Los ataques son frontales. Ya llevamos unos cuantos meses sufriendo, en primera persona, la irresponsabilidad de los dueños de mundo. Ya no hay cabida para una cara amable que nos hable de bienestar, de protección, de alguna clase de paternalismo que jamás nos curará las heridas. El capitalismo ha empezado un nuevo proceso de reestructuración, se sabe poderoso y no cejará en su empeño sin recibir algún golpe que le obligue a cambiar su rumbo. Nosotros, los desposeídos, hacemos lo que mejor sabemos, aquello que más veces hemos tenido que practicar: Nos buscamos la vida. Trabajamos en precario aquí y allá, y cuando las circunstancias aprietan demasiado, saltamos. Nos ciscamos en la madre de alguno, robamos artículos de primera necesidad de los supermercados, donde insultantemente se acumulan, porque no podemos pagarlos. Participamos, si acaso, de manifestaciones o de huelgas, intentamos escenificar un combate que nunca acaba por llegar.

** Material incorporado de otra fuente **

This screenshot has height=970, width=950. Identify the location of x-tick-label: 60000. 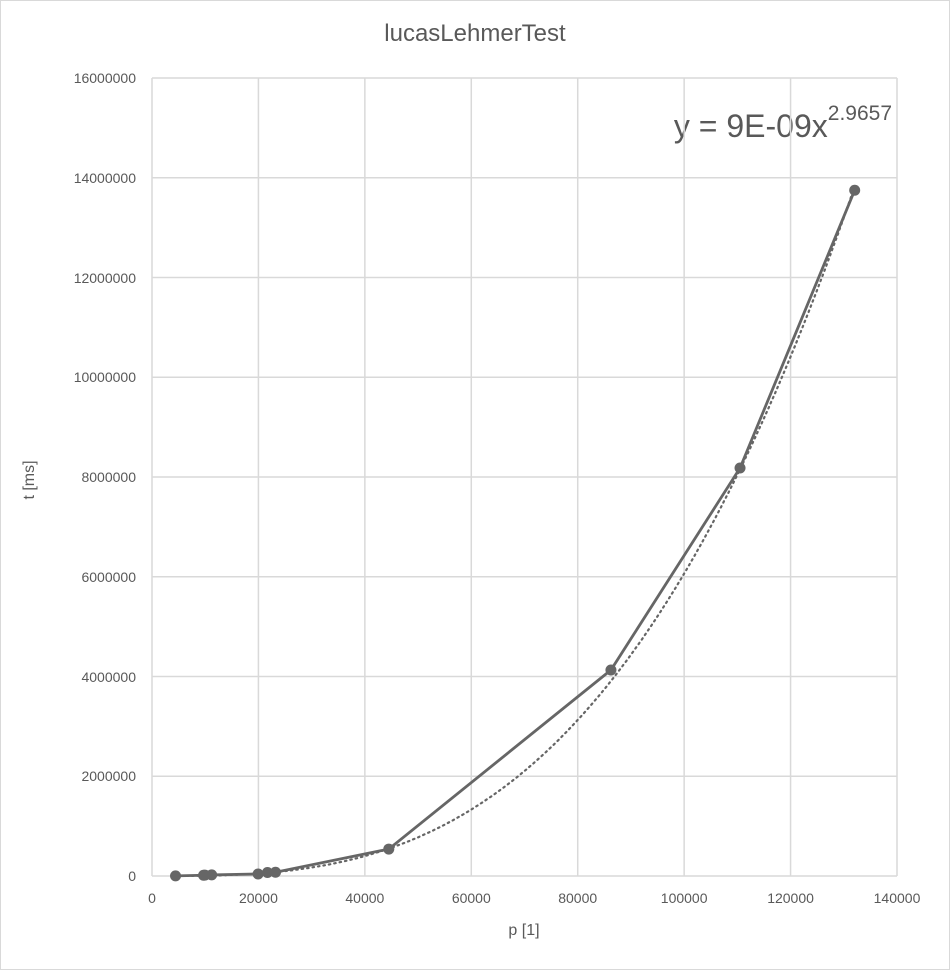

El día 28 de Enero sufriremos otra vuelta de tuerca más, pero no una cualquiera. Unos y otros, sindicalistas profesionales, gobernantes y empresarios, se reúnen para estudiar la mejor forma posible de llevar a cabo los deseos de sus dueños. Esta vez han decidido hacernos trabajar aún más tiempo, en un mundo en el que no hay trabajo y en una vida en la que apenas nos queda tiempo. Quizás hasta que seamos tan mayores que no recordemos las conquistas sociales que nuestros antepasados nos brindaron. Quizás sólo hasta que nuestro cuerpo sea ineficaz por sus fallos, y seamos sustituidos por otra pieza más del engranaje productivo.
Aunque solo sea un tímido intento de ejercer el derecho al pataleo, aunque quizás lo máximo que consiga sea despertar a algún otro igual a nosotros del letargo del miedo, un grupo de personas conscientes del mundo del que participan, sin más interés que el citado, hemos decidido dar una respuesta. Hemos escogido el día anterior al nuevo hachazo, el 27 de Enero, para hacer visible nuestro total desacuerdo y para animaros a vosotros a hacer lo propio. Tú solo, con un spray de pintura, cien pancartas o un bote de silicona, con tus amigos o tus compañeros de trabajo y con tu cerebro en ebullición puedes ayudarnos a intentar derrumbar el decorado de paz social que los diseñadores del capitalismo han construido para nosotros. Que al menos, las calles que ven pasar nuestras vidas, sean cómplices y griten a los cuatro vientos que este sistema es criminal, que sus gestores son los cómplices que lo hacen posible y que la economía siempre debería estar al servicio de los intereses del ser humano y nunca al revés.
Muestra tu rabia el día 27 de Enero. Desahogate y contribuye a que otros se sumen. No perdonamos, no olvidamos. Somos legión, contad con nosotros.
Asamblea Abierta contra la Crisis, Xixón, Xineru de 2011.